- **Instructions for the task**:
Filter out every line below that lacks "computer", and copy the rest.

- **Source material**:
# # #

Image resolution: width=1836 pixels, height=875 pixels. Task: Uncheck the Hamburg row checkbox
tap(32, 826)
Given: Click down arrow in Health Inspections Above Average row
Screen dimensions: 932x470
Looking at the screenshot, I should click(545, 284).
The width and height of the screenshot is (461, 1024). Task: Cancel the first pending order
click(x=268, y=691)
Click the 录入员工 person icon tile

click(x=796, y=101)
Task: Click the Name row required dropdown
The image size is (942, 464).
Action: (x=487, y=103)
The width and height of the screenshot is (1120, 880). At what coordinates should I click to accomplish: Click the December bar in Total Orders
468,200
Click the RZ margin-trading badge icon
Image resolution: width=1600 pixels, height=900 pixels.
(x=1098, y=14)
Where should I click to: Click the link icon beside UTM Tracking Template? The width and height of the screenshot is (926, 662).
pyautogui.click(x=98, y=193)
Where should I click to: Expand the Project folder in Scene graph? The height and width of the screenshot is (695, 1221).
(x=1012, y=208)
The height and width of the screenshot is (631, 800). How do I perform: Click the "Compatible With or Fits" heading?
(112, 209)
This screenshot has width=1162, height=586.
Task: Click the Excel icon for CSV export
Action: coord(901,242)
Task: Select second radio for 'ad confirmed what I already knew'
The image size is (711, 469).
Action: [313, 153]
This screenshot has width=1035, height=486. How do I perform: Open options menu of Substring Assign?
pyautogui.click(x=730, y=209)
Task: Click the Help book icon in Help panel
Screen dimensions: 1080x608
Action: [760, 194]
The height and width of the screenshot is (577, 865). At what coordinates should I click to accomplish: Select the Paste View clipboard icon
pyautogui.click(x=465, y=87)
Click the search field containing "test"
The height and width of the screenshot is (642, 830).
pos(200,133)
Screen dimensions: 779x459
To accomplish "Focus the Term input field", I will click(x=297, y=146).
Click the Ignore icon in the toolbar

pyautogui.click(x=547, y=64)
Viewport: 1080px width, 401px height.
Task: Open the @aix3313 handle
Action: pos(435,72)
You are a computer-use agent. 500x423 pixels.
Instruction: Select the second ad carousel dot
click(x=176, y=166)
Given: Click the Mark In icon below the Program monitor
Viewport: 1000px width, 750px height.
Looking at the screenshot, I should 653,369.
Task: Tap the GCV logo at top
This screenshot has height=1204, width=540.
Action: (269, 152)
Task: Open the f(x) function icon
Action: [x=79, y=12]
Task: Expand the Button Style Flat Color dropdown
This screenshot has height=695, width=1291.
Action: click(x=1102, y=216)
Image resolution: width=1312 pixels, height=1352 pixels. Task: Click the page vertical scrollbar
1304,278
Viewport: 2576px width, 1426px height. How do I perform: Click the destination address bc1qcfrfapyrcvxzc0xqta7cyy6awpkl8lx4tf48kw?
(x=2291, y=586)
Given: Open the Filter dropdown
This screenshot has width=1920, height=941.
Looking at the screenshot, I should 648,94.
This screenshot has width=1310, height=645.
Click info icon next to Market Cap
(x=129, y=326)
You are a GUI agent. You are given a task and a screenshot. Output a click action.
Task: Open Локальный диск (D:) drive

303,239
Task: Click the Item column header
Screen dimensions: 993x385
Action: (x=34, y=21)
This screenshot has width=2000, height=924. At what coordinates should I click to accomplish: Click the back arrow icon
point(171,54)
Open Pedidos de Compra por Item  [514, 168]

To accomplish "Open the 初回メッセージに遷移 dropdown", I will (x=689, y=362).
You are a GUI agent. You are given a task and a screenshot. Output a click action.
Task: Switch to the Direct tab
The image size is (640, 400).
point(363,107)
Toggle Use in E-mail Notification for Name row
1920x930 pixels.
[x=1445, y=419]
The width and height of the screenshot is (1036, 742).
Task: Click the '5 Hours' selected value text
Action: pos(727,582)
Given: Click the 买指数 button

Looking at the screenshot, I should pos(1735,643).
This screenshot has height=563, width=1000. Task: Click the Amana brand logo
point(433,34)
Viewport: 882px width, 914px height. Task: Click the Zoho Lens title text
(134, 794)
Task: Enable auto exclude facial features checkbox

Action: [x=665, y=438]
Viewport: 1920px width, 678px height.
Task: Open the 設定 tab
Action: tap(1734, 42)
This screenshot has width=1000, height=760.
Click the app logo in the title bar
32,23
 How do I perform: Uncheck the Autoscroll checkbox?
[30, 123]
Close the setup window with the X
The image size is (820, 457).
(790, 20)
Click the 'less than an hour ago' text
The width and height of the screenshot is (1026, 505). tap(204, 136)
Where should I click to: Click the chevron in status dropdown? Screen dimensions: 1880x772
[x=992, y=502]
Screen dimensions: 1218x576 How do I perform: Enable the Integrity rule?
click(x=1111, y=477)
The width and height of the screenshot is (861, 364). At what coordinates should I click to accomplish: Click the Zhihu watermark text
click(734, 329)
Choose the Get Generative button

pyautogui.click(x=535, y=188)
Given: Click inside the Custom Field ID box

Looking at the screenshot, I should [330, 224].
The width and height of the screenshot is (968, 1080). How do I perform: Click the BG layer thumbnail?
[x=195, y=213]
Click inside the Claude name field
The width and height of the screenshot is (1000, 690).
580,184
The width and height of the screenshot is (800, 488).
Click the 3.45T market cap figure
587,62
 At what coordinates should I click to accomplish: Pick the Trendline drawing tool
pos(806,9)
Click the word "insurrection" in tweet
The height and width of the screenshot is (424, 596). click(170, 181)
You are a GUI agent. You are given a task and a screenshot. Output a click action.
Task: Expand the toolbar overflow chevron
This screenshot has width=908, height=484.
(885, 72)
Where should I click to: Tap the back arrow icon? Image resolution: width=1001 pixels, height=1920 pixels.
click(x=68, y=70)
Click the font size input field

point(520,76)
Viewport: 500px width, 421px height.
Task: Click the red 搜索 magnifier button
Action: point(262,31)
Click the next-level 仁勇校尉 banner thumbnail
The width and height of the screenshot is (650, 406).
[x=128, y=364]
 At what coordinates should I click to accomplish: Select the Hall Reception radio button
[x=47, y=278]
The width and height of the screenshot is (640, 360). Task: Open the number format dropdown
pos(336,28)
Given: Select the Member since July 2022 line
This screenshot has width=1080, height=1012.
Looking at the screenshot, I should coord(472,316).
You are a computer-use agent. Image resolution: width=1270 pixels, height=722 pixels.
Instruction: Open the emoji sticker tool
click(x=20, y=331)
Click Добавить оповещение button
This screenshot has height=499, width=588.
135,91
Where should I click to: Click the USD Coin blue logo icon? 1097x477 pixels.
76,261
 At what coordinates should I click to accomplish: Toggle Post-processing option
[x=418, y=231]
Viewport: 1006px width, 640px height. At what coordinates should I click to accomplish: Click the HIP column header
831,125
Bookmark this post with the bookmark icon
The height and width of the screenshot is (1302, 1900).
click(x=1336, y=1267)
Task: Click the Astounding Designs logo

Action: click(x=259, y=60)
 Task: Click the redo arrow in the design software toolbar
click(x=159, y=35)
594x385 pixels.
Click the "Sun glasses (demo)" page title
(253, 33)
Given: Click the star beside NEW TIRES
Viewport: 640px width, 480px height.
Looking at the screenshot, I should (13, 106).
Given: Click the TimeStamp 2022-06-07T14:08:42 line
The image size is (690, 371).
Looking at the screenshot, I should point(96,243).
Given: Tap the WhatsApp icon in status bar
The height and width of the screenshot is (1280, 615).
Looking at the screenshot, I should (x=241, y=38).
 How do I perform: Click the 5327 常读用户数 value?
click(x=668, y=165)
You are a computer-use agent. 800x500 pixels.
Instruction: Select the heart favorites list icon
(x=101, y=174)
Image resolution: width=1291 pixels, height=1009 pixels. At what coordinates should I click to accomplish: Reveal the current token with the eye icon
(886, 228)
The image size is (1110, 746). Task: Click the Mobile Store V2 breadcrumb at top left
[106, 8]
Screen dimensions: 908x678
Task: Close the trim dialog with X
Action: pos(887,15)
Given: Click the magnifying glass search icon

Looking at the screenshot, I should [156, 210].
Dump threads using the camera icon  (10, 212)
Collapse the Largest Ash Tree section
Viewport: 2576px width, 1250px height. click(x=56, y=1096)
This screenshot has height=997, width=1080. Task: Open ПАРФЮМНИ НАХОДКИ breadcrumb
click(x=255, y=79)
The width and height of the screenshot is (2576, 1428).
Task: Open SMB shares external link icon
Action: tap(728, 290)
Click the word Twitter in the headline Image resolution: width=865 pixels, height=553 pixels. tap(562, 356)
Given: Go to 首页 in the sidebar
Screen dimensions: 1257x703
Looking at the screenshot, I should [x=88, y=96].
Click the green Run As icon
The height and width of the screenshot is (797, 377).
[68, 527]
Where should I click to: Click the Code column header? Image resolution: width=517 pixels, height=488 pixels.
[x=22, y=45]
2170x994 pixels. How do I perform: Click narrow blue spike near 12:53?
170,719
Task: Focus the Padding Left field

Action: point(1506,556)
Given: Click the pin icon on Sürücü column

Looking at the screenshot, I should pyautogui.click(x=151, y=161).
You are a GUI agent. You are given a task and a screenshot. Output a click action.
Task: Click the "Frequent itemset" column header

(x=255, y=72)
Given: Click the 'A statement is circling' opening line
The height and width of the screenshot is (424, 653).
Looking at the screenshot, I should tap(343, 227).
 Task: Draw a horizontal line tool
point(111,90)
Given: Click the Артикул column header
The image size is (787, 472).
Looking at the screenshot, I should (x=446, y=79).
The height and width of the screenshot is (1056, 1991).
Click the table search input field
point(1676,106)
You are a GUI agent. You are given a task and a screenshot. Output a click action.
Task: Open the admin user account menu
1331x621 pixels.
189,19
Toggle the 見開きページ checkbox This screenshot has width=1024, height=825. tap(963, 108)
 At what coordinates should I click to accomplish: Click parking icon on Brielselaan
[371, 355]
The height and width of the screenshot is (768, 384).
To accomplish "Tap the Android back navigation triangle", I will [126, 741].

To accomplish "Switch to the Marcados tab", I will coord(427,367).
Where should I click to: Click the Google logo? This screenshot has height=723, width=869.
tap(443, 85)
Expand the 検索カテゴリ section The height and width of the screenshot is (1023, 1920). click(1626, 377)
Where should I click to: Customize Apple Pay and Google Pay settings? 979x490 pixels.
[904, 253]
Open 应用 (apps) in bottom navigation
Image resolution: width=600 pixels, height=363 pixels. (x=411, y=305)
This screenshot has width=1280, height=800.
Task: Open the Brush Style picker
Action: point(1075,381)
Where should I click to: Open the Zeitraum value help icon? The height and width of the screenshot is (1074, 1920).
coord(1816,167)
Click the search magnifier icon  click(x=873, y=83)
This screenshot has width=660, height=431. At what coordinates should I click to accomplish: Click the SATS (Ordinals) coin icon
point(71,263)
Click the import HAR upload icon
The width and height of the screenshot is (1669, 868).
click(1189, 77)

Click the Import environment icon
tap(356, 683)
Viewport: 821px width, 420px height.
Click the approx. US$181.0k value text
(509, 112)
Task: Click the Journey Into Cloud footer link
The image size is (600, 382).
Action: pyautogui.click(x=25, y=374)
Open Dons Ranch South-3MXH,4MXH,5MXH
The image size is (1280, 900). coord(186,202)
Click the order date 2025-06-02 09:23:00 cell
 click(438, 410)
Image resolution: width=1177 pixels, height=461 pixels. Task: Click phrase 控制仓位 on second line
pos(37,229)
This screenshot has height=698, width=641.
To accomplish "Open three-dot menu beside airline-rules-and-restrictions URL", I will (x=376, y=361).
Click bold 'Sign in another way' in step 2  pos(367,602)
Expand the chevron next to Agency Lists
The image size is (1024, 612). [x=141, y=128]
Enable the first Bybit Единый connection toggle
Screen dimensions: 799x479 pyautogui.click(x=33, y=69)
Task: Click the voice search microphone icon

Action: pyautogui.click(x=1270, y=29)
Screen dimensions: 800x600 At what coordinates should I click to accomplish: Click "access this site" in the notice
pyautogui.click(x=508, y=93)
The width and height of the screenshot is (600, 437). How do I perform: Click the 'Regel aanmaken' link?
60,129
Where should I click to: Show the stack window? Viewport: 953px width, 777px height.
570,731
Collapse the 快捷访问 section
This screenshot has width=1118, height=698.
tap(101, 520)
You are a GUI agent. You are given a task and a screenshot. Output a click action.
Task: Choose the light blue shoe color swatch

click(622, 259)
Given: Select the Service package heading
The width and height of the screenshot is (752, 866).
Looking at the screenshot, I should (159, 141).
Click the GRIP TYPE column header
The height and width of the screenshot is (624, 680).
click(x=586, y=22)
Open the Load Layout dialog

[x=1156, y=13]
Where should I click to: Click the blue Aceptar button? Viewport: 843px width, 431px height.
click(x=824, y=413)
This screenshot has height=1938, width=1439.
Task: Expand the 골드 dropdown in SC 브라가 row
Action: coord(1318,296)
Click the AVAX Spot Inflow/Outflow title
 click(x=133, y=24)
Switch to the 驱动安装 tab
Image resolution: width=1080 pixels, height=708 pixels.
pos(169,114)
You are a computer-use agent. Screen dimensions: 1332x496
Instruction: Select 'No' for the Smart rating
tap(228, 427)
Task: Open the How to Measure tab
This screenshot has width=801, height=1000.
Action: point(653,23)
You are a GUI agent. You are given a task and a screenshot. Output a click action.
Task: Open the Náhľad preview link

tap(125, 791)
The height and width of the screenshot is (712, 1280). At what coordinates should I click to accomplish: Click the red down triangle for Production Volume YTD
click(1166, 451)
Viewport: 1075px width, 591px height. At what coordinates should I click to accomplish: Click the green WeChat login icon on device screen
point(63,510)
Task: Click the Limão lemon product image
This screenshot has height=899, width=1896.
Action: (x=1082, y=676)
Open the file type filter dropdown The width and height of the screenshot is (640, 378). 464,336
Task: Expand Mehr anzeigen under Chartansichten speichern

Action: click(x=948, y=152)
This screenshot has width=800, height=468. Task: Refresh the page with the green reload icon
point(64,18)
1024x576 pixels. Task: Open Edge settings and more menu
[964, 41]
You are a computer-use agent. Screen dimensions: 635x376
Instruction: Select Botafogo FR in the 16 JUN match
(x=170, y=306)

# # #

- **Answer to this problem**:
You are a computer-use agent. 500x423 pixels.
You are a computer-use agent. Image resolution: width=1270 pixels, height=722 pixels.
You are a computer-use agent. 800x500 pixels.
You are a computer-use agent. Screen dimensions: 1332x496
You are a computer-use agent. Screen dimensions: 635x376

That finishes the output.